Sunday 3 June 2012

Obligatory Fifty Shades post

So, I can't deny I've been influence by 50 Shades of Grey. Not in writing Carnal Punishment -- I wrote that two years ago, long before I knew about "subs," "doms" or the literary possibilities of "argh." No, the book didn't influence my writing, but it has influenced my decision to create this blog.

Fifty Shades of Grey, if you've missed it, is the first book in a trilogy chronicling the tortured relationship between Anastasia Steele and her billionaire swain, Christian Grey. Mr Grey is into light S&M and spends the first book trying to persuade the beautiful and befuddled Anastasia to be the Submissive to his Dominant. I don't know what happens in the next two novels, because I didn't read them. Fifty Shades is also a publishing phenomenon, with all three novels hitting the New York Times Bestseller list.

As I've written about earlier, I've been hesitant about publicising my erotica writing... When I sent a few close friends the link to my Harlequin published novella and begged them not to tell ANYONE I had written it, one friend wrote back, "I think you're a little hazy on what marketing means."

Quite.

E.L. James has changed that, however. I've heard her interviewed a couple of times now, and she's just a regular lady. Far from mooning around in pink peignoirs and oiling her whips, she has sounded intensely, profoundly, deeply ordinary. Except she isn't ordinary, is she? Because E.L. James is now an insanely successful author. If this everyday woman, writing an erotic trilogy based on Twilight, of all things, can hit the publishing big time, be interviewed by my beloved Jian Ghomeshi (and my less loved, but still better than Sook Yin Lee, Brent Bambury) and popularise the term "mommy porn", then I should come out of the erotica-writing closet, actually try to move some product, and claim my ridiculous erotic novella loudly and proudly (though still safely hidden by my pseudonym).

I read Fifty Shades a few weeks ago. Or maybe I should qualify, let's say I read-ish it. I mean, I started to, and I hung in there through the first 70 pages of sex-free hand-wringing by the gormless heroine. Once they starting fucking things got better, but then that's all they did, and it got boring again. By page 200 I was skimming.

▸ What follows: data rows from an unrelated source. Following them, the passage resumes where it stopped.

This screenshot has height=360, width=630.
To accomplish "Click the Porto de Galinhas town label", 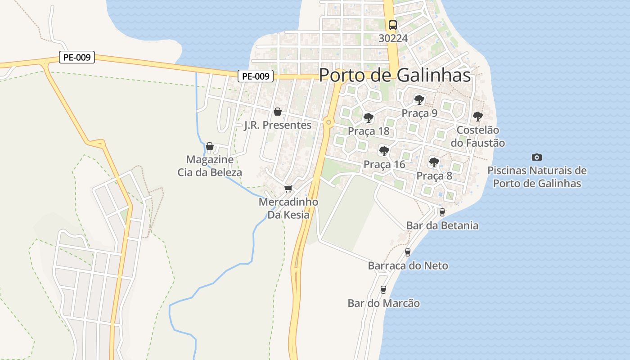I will pos(395,75).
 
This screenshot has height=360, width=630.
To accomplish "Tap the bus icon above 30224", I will pos(393,25).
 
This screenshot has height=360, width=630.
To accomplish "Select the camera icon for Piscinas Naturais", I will pos(536,157).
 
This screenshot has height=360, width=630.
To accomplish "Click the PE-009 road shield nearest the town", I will pos(256,76).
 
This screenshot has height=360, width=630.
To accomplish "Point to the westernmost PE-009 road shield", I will pos(77,57).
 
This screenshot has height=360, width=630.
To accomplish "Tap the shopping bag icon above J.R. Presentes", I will pos(278,112).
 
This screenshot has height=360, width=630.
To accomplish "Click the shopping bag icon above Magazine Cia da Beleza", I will pos(209,146).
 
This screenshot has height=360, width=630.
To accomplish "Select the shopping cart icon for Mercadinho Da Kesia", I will pos(288,189).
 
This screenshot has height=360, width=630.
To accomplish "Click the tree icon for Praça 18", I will pos(369,118).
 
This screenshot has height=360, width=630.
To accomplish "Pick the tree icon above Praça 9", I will pos(419,99).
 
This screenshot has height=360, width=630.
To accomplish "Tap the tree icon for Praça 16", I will pos(384,151).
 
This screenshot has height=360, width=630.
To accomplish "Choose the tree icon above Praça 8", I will pos(434,162).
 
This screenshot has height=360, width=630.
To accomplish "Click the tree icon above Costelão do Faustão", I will pos(477,117).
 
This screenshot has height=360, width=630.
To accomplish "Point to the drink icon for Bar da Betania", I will pos(442,212).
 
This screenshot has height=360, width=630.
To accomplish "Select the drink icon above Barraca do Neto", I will pos(408,252).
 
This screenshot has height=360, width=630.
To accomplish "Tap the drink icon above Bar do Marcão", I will pos(383,290).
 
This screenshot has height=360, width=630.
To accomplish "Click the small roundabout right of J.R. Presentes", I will pos(329,122).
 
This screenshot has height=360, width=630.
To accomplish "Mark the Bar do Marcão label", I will pos(383,303).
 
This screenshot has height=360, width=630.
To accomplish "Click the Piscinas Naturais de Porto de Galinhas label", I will pos(537,177).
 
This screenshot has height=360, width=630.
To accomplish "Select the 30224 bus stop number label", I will pos(393,38).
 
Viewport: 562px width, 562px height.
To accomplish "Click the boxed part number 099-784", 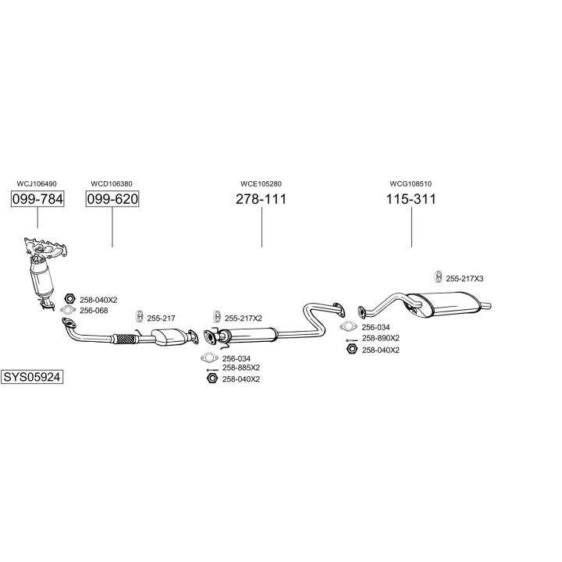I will point(37,199).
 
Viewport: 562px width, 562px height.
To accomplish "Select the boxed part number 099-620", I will point(112,199).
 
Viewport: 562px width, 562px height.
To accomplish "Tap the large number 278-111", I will point(261,199).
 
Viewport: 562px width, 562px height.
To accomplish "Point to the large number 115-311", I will point(411,199).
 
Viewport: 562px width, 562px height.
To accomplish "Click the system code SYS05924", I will point(31,376).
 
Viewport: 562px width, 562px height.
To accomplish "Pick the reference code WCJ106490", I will point(37,184).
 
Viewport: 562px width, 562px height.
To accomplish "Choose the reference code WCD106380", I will point(112,184).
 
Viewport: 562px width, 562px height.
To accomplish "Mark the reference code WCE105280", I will point(261,184).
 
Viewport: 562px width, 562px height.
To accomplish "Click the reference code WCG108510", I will point(411,184).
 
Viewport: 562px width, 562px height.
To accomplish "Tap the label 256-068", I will point(94,310).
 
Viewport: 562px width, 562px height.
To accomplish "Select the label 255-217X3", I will point(464,279).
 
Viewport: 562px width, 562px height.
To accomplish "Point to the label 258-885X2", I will point(240,368).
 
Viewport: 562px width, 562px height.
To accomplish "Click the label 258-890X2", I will point(380,339).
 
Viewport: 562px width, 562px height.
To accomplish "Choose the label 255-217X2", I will point(243,318).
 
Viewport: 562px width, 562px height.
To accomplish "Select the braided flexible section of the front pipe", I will point(124,339).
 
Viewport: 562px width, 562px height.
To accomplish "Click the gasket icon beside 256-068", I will point(68,311).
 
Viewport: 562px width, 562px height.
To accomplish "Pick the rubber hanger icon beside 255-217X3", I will point(437,277).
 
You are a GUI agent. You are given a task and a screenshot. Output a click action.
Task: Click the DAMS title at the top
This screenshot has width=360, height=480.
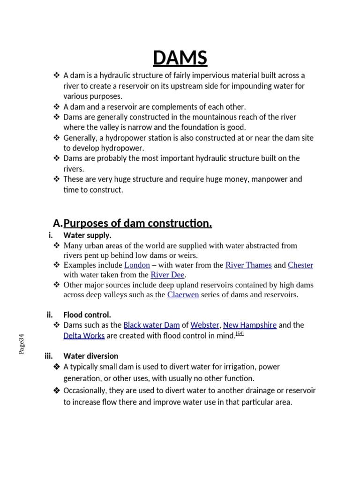180,58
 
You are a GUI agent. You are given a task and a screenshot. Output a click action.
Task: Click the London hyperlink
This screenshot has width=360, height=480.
137,265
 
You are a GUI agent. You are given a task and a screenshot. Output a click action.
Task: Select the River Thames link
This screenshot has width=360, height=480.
248,265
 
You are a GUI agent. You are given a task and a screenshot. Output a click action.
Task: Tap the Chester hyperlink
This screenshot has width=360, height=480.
300,265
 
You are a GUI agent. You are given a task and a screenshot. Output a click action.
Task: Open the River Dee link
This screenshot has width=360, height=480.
167,275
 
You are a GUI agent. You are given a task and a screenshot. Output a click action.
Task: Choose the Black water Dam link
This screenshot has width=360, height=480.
151,325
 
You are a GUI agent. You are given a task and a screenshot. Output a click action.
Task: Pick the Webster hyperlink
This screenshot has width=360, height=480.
204,325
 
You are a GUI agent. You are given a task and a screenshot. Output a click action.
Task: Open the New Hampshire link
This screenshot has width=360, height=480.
249,325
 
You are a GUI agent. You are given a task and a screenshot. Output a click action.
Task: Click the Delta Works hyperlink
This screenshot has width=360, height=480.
84,336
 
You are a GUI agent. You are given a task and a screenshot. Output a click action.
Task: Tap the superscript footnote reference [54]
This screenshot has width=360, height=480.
240,333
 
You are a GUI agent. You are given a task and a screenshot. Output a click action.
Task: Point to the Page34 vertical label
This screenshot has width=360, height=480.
22,344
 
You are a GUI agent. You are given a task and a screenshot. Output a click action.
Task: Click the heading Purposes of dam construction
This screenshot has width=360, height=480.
137,224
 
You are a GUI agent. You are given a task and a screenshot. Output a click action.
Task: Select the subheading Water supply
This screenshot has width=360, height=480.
87,235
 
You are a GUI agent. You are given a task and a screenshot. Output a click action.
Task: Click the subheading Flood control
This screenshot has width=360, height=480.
87,315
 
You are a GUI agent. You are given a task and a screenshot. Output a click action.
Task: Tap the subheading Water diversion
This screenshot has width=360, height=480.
91,356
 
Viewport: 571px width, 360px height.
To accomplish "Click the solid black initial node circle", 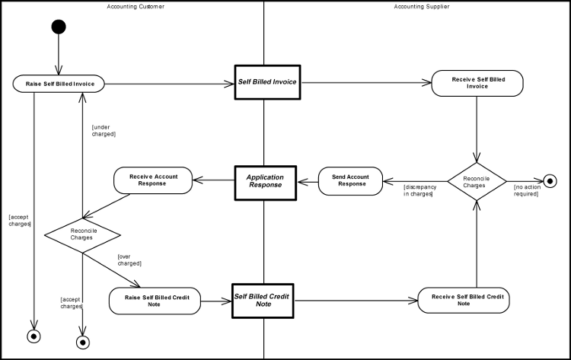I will (x=58, y=27).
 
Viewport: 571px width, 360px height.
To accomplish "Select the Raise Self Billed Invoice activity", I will (x=58, y=83).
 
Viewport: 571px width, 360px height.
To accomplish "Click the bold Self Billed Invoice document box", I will (x=267, y=82).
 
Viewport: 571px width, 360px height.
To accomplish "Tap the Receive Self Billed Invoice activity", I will (x=477, y=83).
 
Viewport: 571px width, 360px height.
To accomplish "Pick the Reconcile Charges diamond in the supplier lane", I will (x=476, y=181).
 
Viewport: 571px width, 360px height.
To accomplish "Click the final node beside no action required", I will (x=550, y=181).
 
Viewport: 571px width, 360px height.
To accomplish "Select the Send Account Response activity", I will (x=351, y=180).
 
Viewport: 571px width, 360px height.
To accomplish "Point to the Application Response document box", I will (x=264, y=180).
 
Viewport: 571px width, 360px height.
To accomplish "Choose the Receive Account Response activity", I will (x=153, y=180).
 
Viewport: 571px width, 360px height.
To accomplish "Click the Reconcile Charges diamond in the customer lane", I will (x=82, y=234).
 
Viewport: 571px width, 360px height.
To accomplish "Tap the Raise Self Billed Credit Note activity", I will (x=155, y=301).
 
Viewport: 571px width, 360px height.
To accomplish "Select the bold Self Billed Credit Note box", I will (x=263, y=300).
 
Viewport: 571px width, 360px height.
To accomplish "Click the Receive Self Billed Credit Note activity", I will (x=464, y=300).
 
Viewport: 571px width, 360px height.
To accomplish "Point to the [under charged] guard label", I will (x=104, y=130).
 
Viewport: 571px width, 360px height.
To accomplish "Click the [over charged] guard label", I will (x=129, y=260).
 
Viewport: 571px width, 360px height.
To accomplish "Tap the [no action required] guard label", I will (x=526, y=190).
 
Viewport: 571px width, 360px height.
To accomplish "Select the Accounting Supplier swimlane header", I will (x=421, y=6).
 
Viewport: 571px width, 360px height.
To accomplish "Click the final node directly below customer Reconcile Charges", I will (x=83, y=342).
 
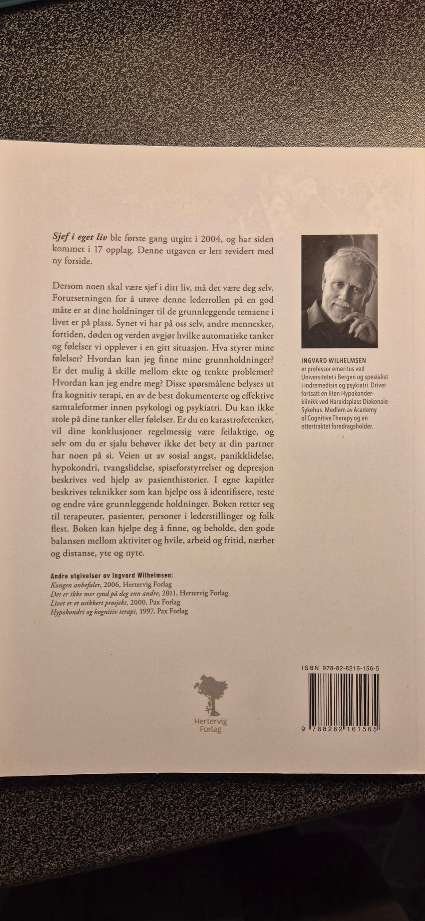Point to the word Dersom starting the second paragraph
pyautogui.click(x=67, y=286)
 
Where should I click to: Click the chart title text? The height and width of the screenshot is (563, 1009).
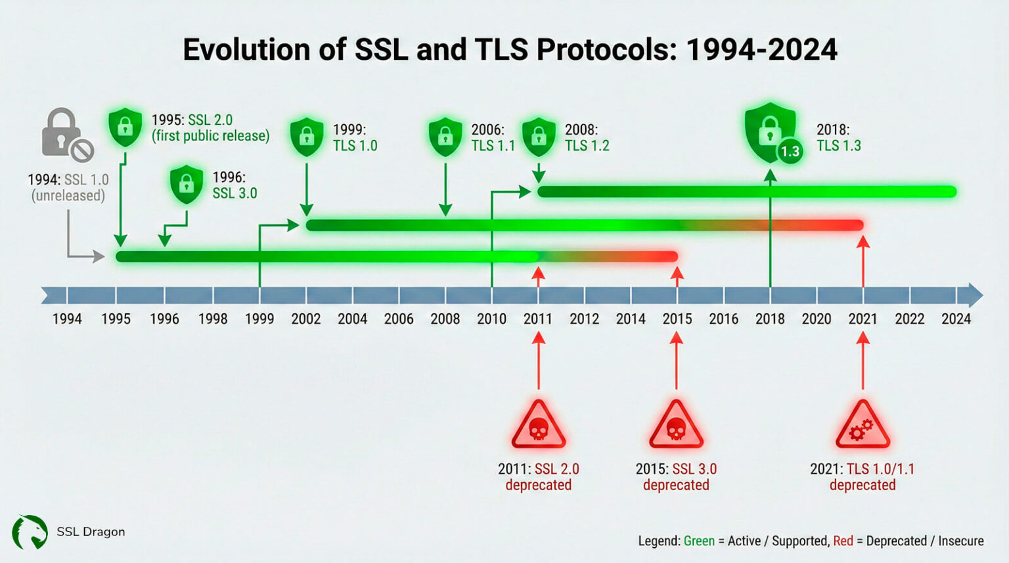pos(510,50)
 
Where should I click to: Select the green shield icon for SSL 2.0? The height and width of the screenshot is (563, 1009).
pos(125,127)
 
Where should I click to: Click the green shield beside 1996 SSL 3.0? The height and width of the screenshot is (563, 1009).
pos(187,184)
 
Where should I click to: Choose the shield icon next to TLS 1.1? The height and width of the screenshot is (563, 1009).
pos(445,137)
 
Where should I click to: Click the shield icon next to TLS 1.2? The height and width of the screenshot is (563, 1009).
pos(539,137)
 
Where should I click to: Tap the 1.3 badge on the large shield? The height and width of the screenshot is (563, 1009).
pos(790,152)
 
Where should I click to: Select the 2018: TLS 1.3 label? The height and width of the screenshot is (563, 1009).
pos(838,138)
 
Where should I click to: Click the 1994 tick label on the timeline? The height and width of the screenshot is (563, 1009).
pos(67,319)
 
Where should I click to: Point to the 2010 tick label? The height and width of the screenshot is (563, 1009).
pos(491,319)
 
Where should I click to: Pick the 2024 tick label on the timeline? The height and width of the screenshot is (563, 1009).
pos(956,319)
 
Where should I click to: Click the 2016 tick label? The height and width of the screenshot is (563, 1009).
pos(723,319)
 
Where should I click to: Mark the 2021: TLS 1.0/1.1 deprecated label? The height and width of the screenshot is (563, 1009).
pos(862,477)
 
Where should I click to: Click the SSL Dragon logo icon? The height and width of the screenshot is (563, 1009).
pos(30,532)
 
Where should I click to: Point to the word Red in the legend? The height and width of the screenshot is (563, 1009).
pos(843,541)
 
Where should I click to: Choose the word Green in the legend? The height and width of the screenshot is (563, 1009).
pos(699,541)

I am on board with the consensus that says that Fifty Shades is badly written and that its success is deeply mystifying and profoundly angry-making for anyone struggling to make it as a writer, and who feel that their work is So. Much. Better.

Despite all of the sour grapes I feel toward this work, the fact of the matter is that for whatever reason, Fifty found its audience, and nothing I've ever done has had such a successful reception. Instead of wallowing in bile-making envy, I am taking deep metaphorical breath and feeling grateful for James' success. It has given me the courage to create this blog and claim my own heavy-breather with pride. After all, if James can be interviewed by Jian (sigh) then maybe one day I can too.

PS - in an earlier draft of this post, I included a short review of the book where I wrote without irony about the "amount of spunk" Anastasia had -- hee, unintentional sploodge pun!